Ping Jim Janney - sizing your snippet store

Tom Anderson <>
Fri, 2 Apr 2010 19:27:45 +0100

Since i spouted off on cljp about how key-value stores were better than
RDBMs, i thought i ought to put my money where my mouth is. I'm going to
put together a simple demo/benchmark for storing key-value data,
implemented on top of Tokyo Cabinet and JDBC, which will hopefully
demonstrate that TC is easier to use and faster than a database (i can try
Derby, H2 and a leading commercial database whose license prohibits the
posting of performance comparisons, and so which will have to go nameless,
lest the bearded, megalomaniacal CEO of its manufacturer get upset).

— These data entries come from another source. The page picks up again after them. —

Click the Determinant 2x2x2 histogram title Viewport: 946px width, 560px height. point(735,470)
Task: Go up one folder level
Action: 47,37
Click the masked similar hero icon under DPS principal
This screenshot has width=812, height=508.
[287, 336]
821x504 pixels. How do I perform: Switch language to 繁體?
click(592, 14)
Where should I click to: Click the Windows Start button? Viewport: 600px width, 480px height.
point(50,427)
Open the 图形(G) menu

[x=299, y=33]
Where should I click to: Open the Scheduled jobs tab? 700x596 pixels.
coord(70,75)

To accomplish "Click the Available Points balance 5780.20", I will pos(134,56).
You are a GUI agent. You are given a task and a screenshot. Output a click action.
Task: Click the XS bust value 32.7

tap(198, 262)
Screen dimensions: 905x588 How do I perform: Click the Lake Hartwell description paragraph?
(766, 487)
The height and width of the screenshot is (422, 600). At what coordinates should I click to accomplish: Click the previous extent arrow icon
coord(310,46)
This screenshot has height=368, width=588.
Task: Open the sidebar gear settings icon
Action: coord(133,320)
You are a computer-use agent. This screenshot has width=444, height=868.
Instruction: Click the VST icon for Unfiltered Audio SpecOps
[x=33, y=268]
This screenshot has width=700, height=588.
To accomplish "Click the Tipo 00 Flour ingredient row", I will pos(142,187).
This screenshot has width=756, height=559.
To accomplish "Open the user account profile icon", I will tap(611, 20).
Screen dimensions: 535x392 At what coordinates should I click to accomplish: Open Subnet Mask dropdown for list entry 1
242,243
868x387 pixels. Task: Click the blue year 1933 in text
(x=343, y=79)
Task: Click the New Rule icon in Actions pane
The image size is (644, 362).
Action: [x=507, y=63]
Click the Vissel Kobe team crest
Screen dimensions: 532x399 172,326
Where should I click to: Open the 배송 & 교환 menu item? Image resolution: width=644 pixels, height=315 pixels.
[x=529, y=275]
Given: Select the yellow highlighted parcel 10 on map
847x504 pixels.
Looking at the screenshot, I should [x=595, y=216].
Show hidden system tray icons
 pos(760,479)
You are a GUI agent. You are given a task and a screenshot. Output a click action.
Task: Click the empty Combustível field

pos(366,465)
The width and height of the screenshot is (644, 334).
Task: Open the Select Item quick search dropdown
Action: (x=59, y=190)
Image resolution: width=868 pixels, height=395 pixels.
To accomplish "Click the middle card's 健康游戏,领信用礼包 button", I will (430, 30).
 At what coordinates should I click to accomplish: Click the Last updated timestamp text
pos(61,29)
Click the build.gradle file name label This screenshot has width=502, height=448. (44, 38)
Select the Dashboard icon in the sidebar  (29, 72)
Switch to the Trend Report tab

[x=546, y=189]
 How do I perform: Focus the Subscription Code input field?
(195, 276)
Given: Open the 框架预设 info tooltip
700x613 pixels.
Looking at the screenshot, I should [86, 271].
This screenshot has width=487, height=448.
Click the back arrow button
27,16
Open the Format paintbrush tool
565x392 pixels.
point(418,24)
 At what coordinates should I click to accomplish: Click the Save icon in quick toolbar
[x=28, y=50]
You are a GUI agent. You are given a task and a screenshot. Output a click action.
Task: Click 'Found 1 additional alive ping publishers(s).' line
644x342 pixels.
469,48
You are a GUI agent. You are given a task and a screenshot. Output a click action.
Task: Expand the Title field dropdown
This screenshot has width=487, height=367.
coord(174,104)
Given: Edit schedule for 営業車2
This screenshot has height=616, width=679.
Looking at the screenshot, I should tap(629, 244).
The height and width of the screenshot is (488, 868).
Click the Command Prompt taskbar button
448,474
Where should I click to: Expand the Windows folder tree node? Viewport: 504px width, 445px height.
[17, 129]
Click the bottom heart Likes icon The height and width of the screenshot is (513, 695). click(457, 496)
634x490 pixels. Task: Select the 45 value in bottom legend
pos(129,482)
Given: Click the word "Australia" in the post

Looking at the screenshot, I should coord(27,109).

So, it would be good to know what sort of problem i'm actually trying to
show that KV stores are good for. Jim, you said:

I need to maintain a data base of small text snippets keyed by arbitrary
strings, without the overhead of a full SQL relational database. We
will have several people putting data into it so it needs to support
concurrent access over a network.

Could i trouble you to expand a little on sizing? In particular:

- How many entries are there?
- How big are the keys? What sort of things are they?
- How big are the values?
- What's the workload mix? Read vs write vs delete?
- Are writes mostly of new entries, or overwrites of existing ones?
- How skewed is the access towards a few hot entries?
- How many users are using it in parallel?
- What is the request rate like?
- How much RAM can be used? How much disk space?

Answers to any of those, no matter how rough, would be useful.

I'll post to cljp if/when i get this done.